>>>>

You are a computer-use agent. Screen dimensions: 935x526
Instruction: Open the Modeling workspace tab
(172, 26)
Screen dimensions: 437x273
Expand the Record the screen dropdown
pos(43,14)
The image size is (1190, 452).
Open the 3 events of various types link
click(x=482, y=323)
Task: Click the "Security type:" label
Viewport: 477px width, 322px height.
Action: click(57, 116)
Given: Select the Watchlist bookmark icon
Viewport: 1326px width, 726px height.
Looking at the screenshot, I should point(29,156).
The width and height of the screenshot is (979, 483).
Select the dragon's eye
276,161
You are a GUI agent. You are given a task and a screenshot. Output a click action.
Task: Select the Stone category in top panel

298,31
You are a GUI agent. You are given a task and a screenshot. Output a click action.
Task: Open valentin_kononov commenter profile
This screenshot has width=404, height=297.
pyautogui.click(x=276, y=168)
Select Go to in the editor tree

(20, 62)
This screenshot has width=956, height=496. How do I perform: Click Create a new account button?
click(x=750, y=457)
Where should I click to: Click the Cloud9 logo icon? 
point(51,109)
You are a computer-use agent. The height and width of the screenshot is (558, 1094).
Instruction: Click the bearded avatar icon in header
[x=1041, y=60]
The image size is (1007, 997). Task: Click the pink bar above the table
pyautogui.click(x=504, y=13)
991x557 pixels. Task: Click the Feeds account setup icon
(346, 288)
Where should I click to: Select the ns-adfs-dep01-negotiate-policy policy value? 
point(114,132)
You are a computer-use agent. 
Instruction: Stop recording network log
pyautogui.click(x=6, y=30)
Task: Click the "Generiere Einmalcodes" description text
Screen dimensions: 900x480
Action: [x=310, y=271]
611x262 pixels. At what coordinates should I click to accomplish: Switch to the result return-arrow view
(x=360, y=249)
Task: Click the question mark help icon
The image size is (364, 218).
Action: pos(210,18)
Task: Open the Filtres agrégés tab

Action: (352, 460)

<<<<

Everything from the first line of the records above to the line containing "Task: Open valentin_kononov commenter profile", inclusive, should be repeated exactly; leave out the rest.

Answer section:
You are a computer-use agent. Screen dimensions: 935x526
Instruction: Open the Modeling workspace tab
(172, 26)
Screen dimensions: 437x273
Expand the Record the screen dropdown
pos(43,14)
The image size is (1190, 452).
Open the 3 events of various types link
click(x=482, y=323)
Task: Click the "Security type:" label
Viewport: 477px width, 322px height.
Action: click(57, 116)
Given: Select the Watchlist bookmark icon
Viewport: 1326px width, 726px height.
Looking at the screenshot, I should point(29,156).
The width and height of the screenshot is (979, 483).
Select the dragon's eye
276,161
You are a GUI agent. You are given a task and a screenshot. Output a click action.
Task: Select the Stone category in top panel

298,31
You are a GUI agent. You are given a task and a screenshot. Output a click action.
Task: Open valentin_kononov commenter profile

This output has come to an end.